▸ **Tasks and exercises**:
**A.** Say whether each statement below agrees with the report-review excerpt. Answer yes or no for each, and quote the words of the excerpt that decide it.
(i) Sessions grow over the four weeks shown.
(ii) The right time to intervene is week 4.
(iii) The scale list holds subs whose net EPC is above target with stable reversal rates.
**B.** Print everything in the report-review excerpt from "What to action" down to "on these immediately.".
**C.** According to the report-review excerpt, what drop in aggregate EPC calls for pinging your Tonic account manager?

A synthetic example, week-over-week
Let me walk through a synthetic but representative report comparison. (Real numbers are not mine to publish.)
| Week | Sessions | Search-feed clicks | Pre-lander CTR | Gross revenue | Net revenue | EPC (net) | Reversal % | |---|---|---|---|---|---|---|---| | Week 1 | 142,000 | 95,000 | 67% | $24,000 | $17,000 | $0.12 | 2.1% | | Week 2 | 156,000 | 99,000 | 63% | $25,500 | $18,000 | $0.115 | 2.4% | | Week 3 | 168,000 | 99,000 | 59% | $26,000 | $18,200 | $0.108 | 4.1% | | Week 4 | 175,000 | 95,000 | 54% | $24,500 | $17,000 | $0.097 | 6.8% |
What is happening here is a slow-motion train wreck. Sessions are growing — the operator probably scaled spend. Pre-lander CTR is dropping — meaning incremental sessions are lower-intent. Reversal rate is climbing — meaning the search partner is increasingly scrubbing the new traffic. Net EPC is dropping in proportion. By week 4, the marginal session is monetizing at maybe $0.06, and the operator is probably still buying it at $0.13.
The intervention is at week 2 or week 3, not week 4. The signal is in the report. Most operators do not look at the report at this resolution.
What to action on
A weekly Tonic-report review should output, at minimum:
- Network and creative-level kill list. Subs whose net EPC is below your floor for two consecutive weeks. Kill them on the traffic source — do not wait.
- Network and creative-level scale list. Subs whose net EPC is above your target with stable reversal rates. Scale spend on these immediately.
- Geo and device anomaly check. Anything that looks structurally off vs your bid configuration on the native network. Reconcile.
- Reversal-rate trajectory. Plot reversal rate by week for each campaign. Anything trending up is a near-term ban risk.
- Account-manager outreach. If your aggregate EPC has dropped 15%+ over four weeks with no obvious cause, ping your Tonic account manager. They will sometimes confirm whether the search-partner backend has rebalanced rates (it does, periodically) or whether something on your side has triggered a quality-score reduction.
The conversation with your Tonic AM
Account managers at Tonic, like at System1's other partners, have visibility into things you do not. They can see (anonymized) whether your account's EPC is in the top quartile or bottom quartile vs your peer set. They can see (with permission) which verticals you've been throttled on. They can sometimes push for a custom rev-share if you're scaled enough.

▸ **Records**:
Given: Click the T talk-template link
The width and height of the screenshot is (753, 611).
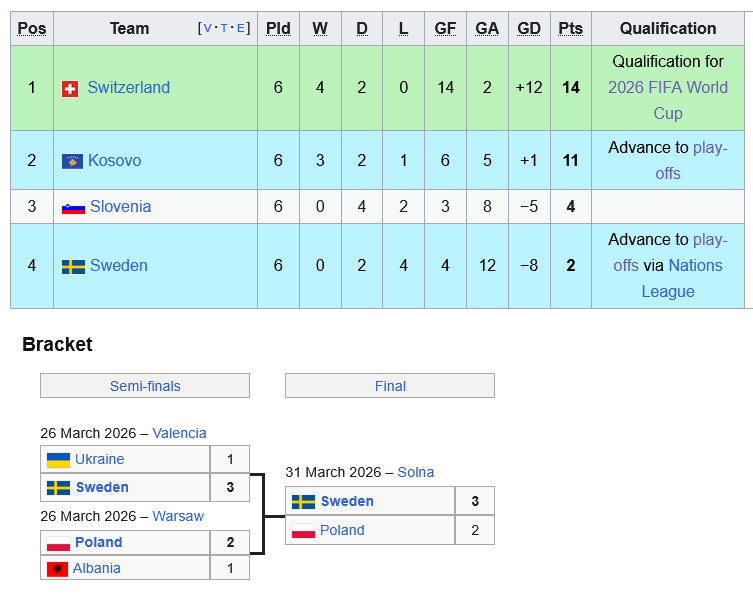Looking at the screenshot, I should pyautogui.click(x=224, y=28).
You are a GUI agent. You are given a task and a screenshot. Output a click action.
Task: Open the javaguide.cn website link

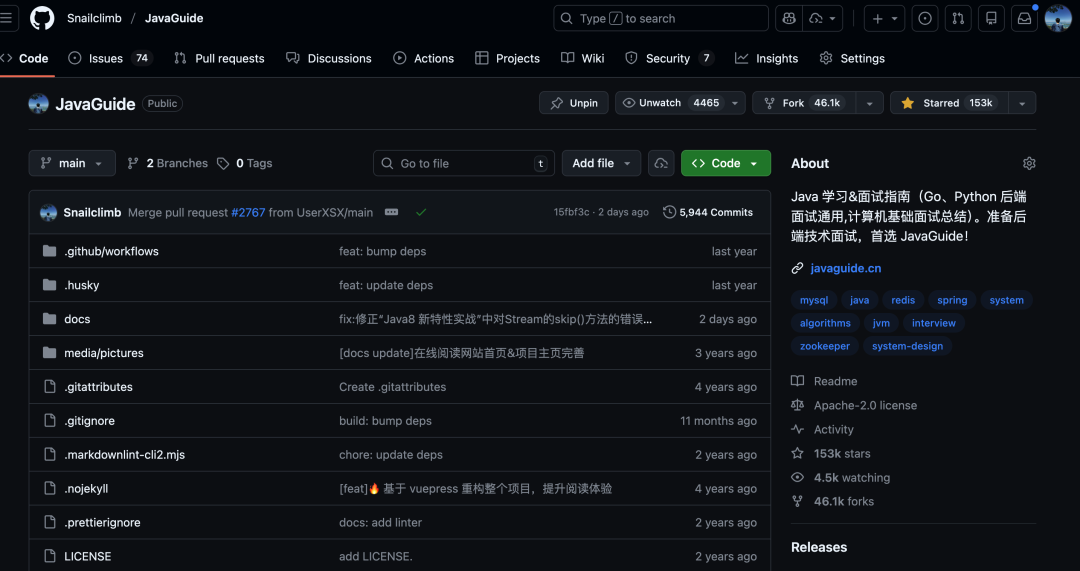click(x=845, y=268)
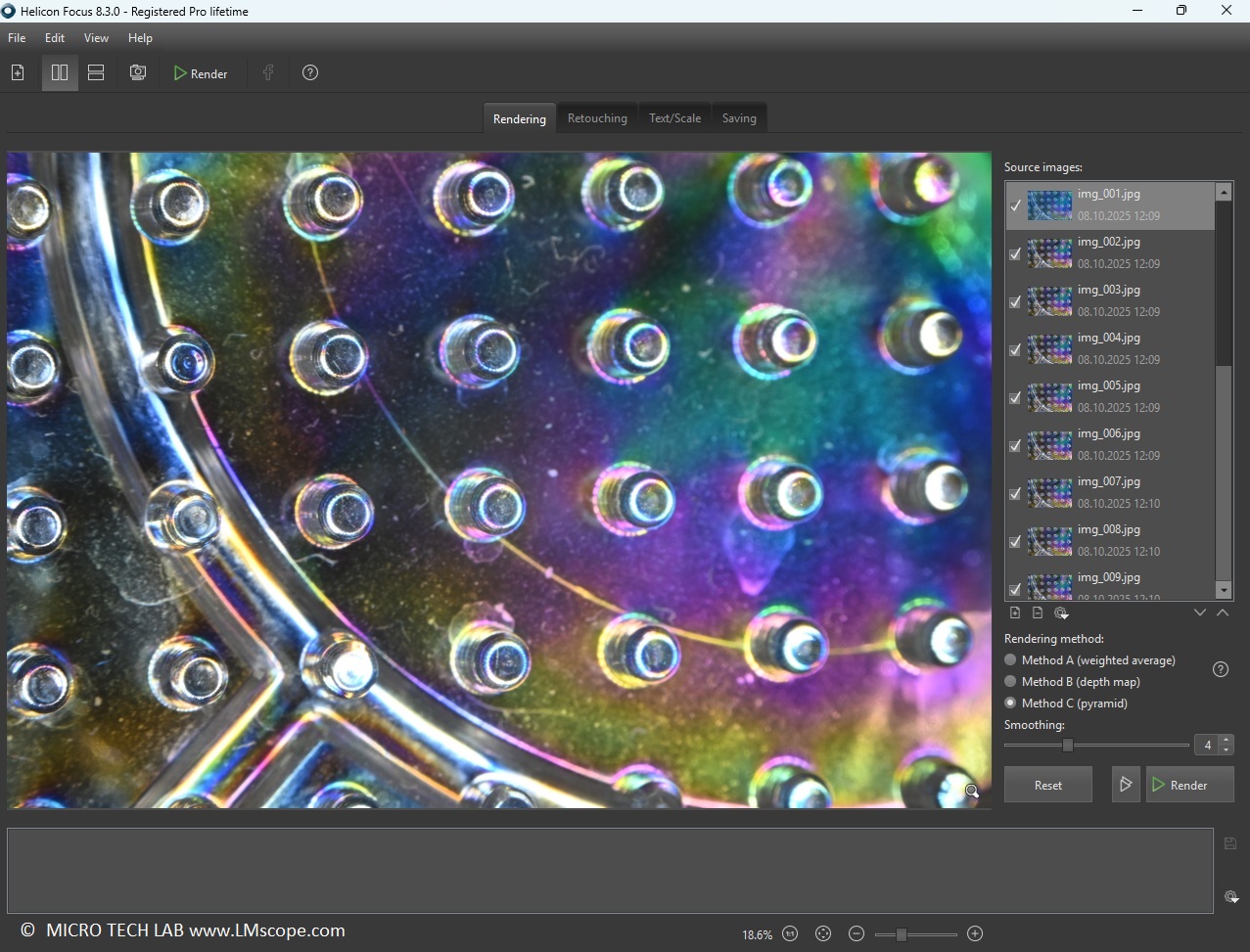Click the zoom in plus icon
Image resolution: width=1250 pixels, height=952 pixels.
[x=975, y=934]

▸ **Solution set**:
**A.**
(i) Yes: "Sessions are growing — the operator probably scaled spend."
(ii) No: "The intervention is at week 2 or week 3, not week 4."
(iii) Yes: "Subs whose net EPC is above your target with stable reversal rates."

**B.**
What to action on
A weekly Tonic-report review should output, at minimum:
- Network and creative-level kill list. Subs whose net EPC is below your floor for two consecutive weeks. Kill them on the traffic source — do not wait.
- Network and creative-level scale list. Subs whose net EPC is above your target with stable reversal rates. Scale spend on these immediately.

**C.** A drop of 15% or more over four weeks with no obvious cause.